** WHAT YOU WILL DO **
Convert every line of the records below into a Markdown table with the columns "No." and "Text", placing each line's sequence number under "No." and the line itself under "Text", and omit blank lines.
-- START OF DATA RECORDS --
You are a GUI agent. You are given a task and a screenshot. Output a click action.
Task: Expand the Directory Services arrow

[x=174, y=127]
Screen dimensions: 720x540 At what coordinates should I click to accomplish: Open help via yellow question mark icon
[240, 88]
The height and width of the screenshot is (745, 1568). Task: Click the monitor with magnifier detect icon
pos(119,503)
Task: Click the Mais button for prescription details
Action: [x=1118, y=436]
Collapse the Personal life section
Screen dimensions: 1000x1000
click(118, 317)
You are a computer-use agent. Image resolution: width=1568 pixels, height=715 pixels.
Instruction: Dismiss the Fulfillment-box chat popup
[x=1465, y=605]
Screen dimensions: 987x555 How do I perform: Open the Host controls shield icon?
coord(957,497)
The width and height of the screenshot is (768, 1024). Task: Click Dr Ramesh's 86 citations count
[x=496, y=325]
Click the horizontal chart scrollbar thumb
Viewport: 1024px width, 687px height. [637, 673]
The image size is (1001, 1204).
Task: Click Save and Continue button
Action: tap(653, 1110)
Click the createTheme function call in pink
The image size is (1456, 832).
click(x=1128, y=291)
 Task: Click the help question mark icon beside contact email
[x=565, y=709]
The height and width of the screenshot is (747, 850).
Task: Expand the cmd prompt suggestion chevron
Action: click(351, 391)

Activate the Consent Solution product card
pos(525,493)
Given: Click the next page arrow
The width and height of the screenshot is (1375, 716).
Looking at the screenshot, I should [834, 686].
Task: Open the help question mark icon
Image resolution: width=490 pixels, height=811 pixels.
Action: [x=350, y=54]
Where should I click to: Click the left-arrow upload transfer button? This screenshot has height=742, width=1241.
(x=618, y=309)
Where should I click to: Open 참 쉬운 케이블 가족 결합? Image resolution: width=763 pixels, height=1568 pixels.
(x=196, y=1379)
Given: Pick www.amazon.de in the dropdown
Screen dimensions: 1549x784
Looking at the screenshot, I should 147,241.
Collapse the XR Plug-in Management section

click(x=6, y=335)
-- END OF DATA RECORDS --
** REPLY **
| No. | Text |
|---|---|
| 1 | You are a GUI agent. You are given a task and a screenshot. Output a click action. |
| 2 | Task: Expand the Directory Services arrow |
| 3 | [x=174, y=127] |
| 4 | Screen dimensions: 720x540 At what coordinates should I click to accomplish: Open help via yellow question mark icon |
| 5 | [240, 88] |
| 6 | The height and width of the screenshot is (745, 1568). Task: Click the monitor with magnifier detect icon |
| 7 | pos(119,503) |
| 8 | Task: Click the Mais button for prescription details |
| 9 | Action: [x=1118, y=436] |
| 10 | Collapse the Personal life section |
| 11 | Screen dimensions: 1000x1000 |
| 12 | click(118, 317) |
| 13 | You are a computer-use agent. Image resolution: width=1568 pixels, height=715 pixels. |
| 14 | Instruction: Dismiss the Fulfillment-box chat popup |
| 15 | [x=1465, y=605] |
| 16 | Screen dimensions: 987x555 How do I perform: Open the Host controls shield icon? |
| 17 | coord(957,497) |
| 18 | The width and height of the screenshot is (768, 1024). Task: Click Dr Ramesh's 86 citations count |
| 19 | [x=496, y=325] |
| 20 | Click the horizontal chart scrollbar thumb |
| 21 | Viewport: 1024px width, 687px height. [637, 673] |
| 22 | The image size is (1001, 1204). |
| 23 | Task: Click Save and Continue button |
| 24 | Action: tap(653, 1110) |
| 25 | Click the createTheme function call in pink |
| 26 | The image size is (1456, 832). |
| 27 | click(x=1128, y=291) |
| 28 |  Task: Click the help question mark icon beside contact email |
| 29 | [x=565, y=709] |
| 30 | The height and width of the screenshot is (747, 850). |
| 31 | Task: Expand the cmd prompt suggestion chevron |
| 32 | Action: click(351, 391) |
| 33 | Activate the Consent Solution product card |
| 34 | pos(525,493) |
| 35 | Given: Click the next page arrow |
| 36 | The width and height of the screenshot is (1375, 716). |
| 37 | Looking at the screenshot, I should [834, 686]. |
| 38 | Task: Open the help question mark icon |
| 39 | Image resolution: width=490 pixels, height=811 pixels. |
| 40 | Action: [x=350, y=54] |
| 41 | Where should I click to: Click the left-arrow upload transfer button? This screenshot has height=742, width=1241. |
| 42 | (x=618, y=309) |
| 43 | Where should I click to: Open 참 쉬운 케이블 가족 결합? Image resolution: width=763 pixels, height=1568 pixels. |
| 44 | (x=196, y=1379) |
| 45 | Given: Pick www.amazon.de in the dropdown |
| 46 | Screen dimensions: 1549x784 |
| 47 | Looking at the screenshot, I should 147,241. |
| 48 | Collapse the XR Plug-in Management section |
| 49 | click(x=6, y=335) |